(What this task involves): Exactly reproduce the lines from the one containing "You are a computer-use" through the last line of the data, both ends included, leaving out pictures.

Screenshot grounding data:
-=-=-

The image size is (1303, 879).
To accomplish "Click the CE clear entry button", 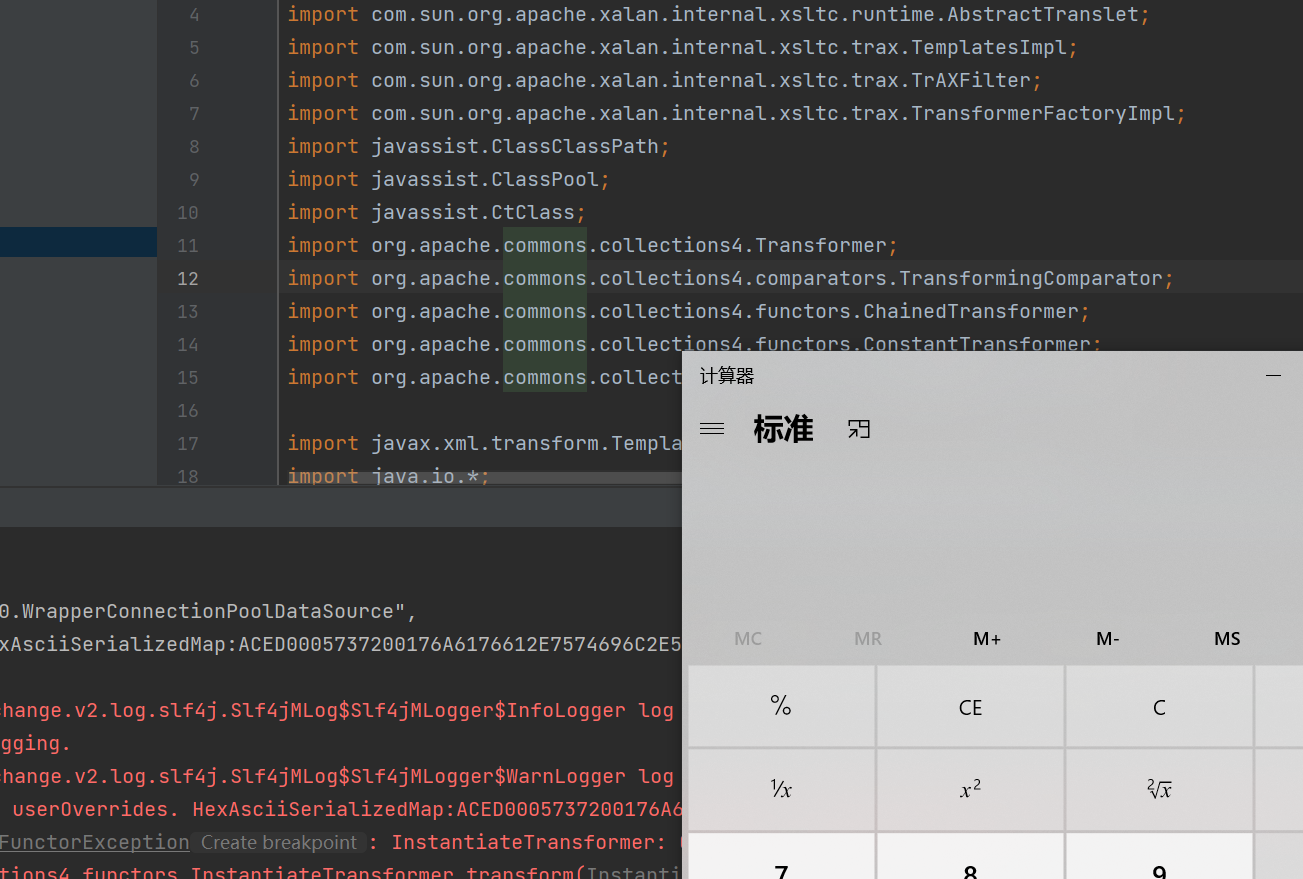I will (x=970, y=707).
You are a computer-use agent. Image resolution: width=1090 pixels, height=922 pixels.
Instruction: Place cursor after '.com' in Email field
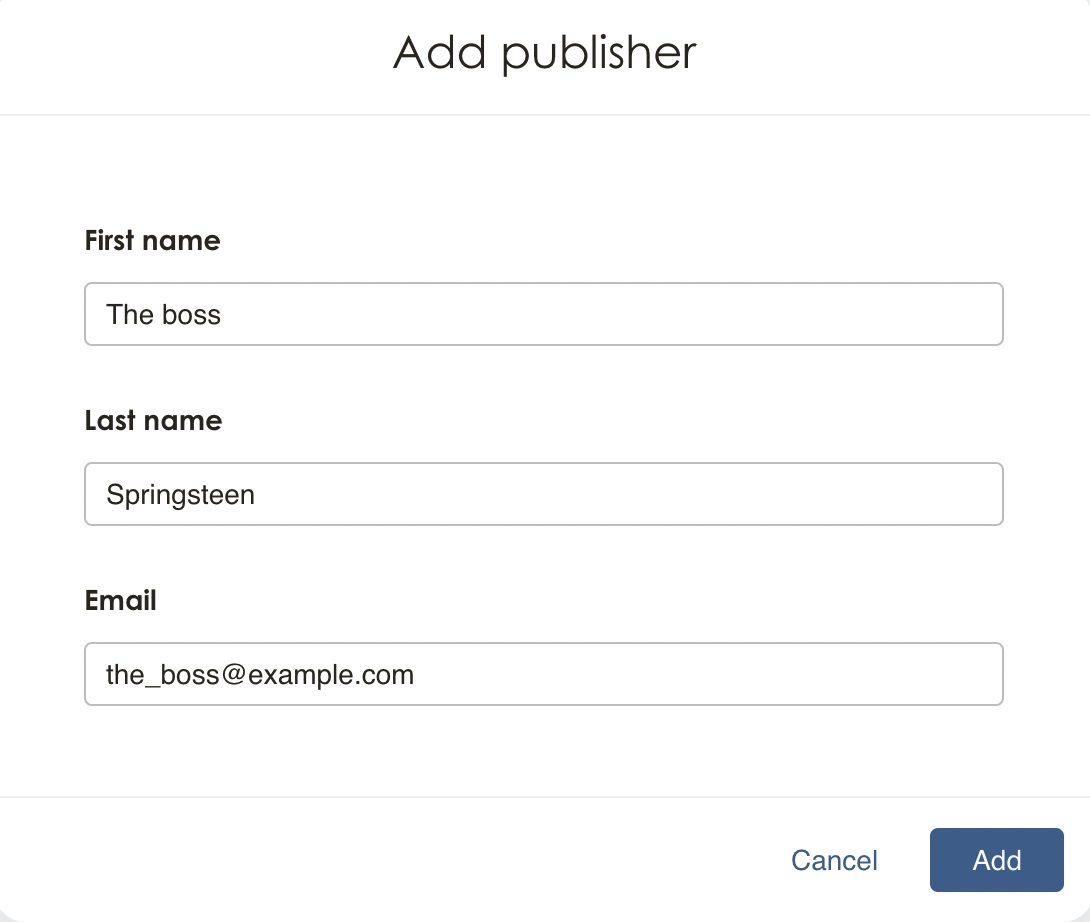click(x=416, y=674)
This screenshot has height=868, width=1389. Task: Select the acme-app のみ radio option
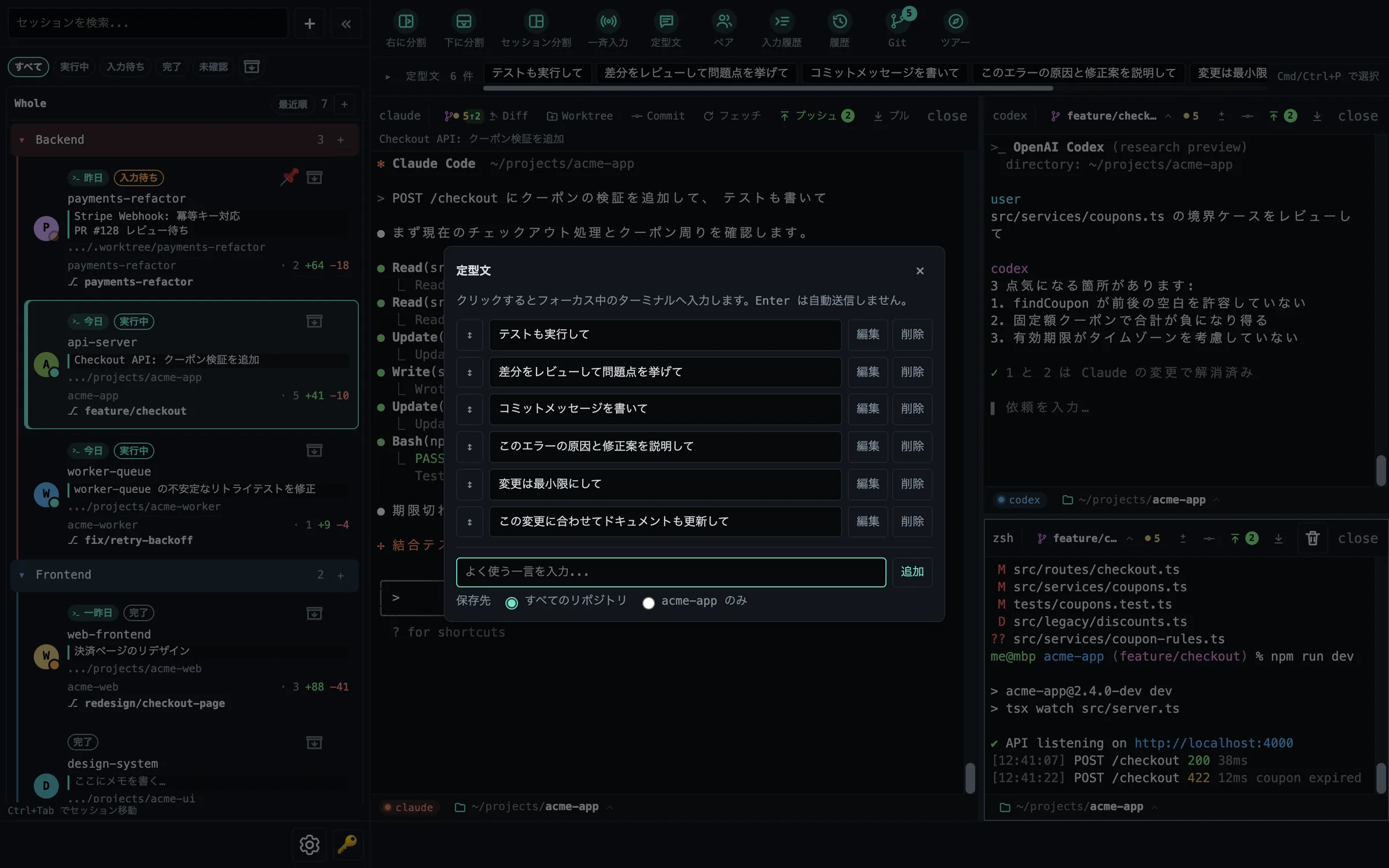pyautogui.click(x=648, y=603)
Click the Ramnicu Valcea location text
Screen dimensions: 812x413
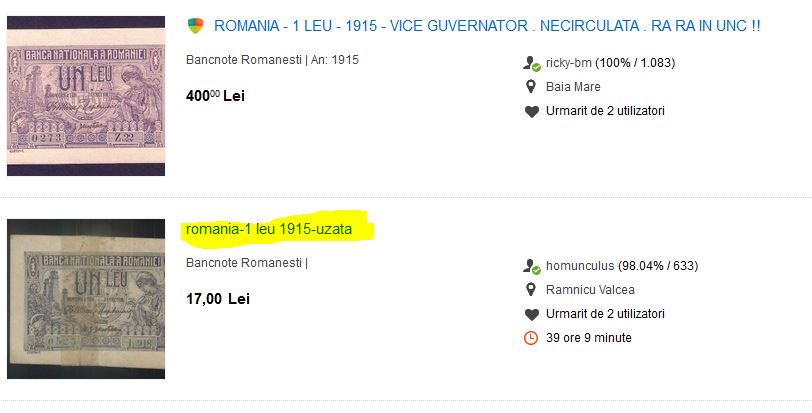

-=-=-

(Written response):
You are a computer-use agent. Image resolution: width=1090 pixels, height=922 pixels.
Instruction: Place cursor after '.com' in Email field
click(x=416, y=674)
This screenshot has height=868, width=1389. Task: Select the acme-app のみ radio option
pyautogui.click(x=648, y=603)
Click the Ramnicu Valcea location text
Screen dimensions: 812x413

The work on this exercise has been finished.